### Task to carry out
Reproduce the lines of the material below verbatim, from the line with "Click the chart shift triangle marker" up to and including the line with "[x=613, y=135]".

--- begin Record set ---

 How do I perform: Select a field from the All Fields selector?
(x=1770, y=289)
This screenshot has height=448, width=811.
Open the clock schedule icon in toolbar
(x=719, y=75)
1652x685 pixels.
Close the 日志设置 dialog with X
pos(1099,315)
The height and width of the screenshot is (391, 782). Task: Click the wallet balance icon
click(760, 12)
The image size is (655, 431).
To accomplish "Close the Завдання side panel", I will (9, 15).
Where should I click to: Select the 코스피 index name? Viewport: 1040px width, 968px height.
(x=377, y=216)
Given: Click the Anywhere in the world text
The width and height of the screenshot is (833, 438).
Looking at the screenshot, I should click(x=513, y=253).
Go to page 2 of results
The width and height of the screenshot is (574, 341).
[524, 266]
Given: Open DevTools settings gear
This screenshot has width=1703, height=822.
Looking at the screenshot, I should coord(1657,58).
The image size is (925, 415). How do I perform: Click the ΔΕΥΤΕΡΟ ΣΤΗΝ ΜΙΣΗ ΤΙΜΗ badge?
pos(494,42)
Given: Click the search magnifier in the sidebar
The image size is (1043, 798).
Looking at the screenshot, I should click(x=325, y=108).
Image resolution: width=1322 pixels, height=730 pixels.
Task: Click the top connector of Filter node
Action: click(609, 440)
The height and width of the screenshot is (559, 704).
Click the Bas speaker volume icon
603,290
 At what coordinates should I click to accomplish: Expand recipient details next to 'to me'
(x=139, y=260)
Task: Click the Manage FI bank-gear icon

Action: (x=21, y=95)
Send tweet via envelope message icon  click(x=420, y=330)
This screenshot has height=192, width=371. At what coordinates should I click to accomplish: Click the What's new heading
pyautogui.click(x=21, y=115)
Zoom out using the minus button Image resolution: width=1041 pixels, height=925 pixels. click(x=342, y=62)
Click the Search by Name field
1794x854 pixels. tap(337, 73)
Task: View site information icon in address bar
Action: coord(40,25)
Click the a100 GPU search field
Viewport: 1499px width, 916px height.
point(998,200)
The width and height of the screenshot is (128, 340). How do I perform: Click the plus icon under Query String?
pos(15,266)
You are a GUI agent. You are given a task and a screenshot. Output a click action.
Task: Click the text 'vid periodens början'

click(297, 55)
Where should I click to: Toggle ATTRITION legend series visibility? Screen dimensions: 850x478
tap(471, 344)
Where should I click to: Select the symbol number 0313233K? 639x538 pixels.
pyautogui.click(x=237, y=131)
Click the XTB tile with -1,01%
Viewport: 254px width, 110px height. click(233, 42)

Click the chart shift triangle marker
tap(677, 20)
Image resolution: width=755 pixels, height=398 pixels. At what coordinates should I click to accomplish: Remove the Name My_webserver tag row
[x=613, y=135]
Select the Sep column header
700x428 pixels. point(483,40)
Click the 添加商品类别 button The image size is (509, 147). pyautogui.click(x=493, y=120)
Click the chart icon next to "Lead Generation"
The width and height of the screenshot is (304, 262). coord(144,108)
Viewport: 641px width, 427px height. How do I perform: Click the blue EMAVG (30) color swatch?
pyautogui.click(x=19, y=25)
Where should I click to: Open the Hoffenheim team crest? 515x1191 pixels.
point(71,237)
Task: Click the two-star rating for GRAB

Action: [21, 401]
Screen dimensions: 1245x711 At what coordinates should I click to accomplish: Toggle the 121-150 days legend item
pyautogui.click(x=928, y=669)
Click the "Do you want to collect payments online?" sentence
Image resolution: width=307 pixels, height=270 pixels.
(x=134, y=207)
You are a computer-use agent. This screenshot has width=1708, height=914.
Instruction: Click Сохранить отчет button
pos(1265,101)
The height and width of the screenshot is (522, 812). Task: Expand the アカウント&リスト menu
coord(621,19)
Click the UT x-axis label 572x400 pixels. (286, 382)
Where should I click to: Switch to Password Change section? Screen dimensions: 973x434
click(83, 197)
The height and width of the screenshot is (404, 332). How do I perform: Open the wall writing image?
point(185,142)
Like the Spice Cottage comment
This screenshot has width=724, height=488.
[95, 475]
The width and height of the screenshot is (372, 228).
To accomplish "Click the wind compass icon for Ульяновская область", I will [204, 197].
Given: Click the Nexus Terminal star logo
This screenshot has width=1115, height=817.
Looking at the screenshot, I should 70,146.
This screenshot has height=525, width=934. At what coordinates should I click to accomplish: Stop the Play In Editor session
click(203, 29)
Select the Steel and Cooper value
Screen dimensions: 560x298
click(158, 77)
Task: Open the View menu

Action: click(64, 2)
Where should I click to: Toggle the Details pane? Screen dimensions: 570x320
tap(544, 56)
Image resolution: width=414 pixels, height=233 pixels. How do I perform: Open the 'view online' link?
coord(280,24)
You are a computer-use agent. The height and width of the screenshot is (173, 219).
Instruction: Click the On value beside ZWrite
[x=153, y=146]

--- end Record set ---

### The reply
Click the chart shift triangle marker
tap(677, 20)
Image resolution: width=755 pixels, height=398 pixels. At what coordinates should I click to accomplish: Remove the Name My_webserver tag row
[x=613, y=135]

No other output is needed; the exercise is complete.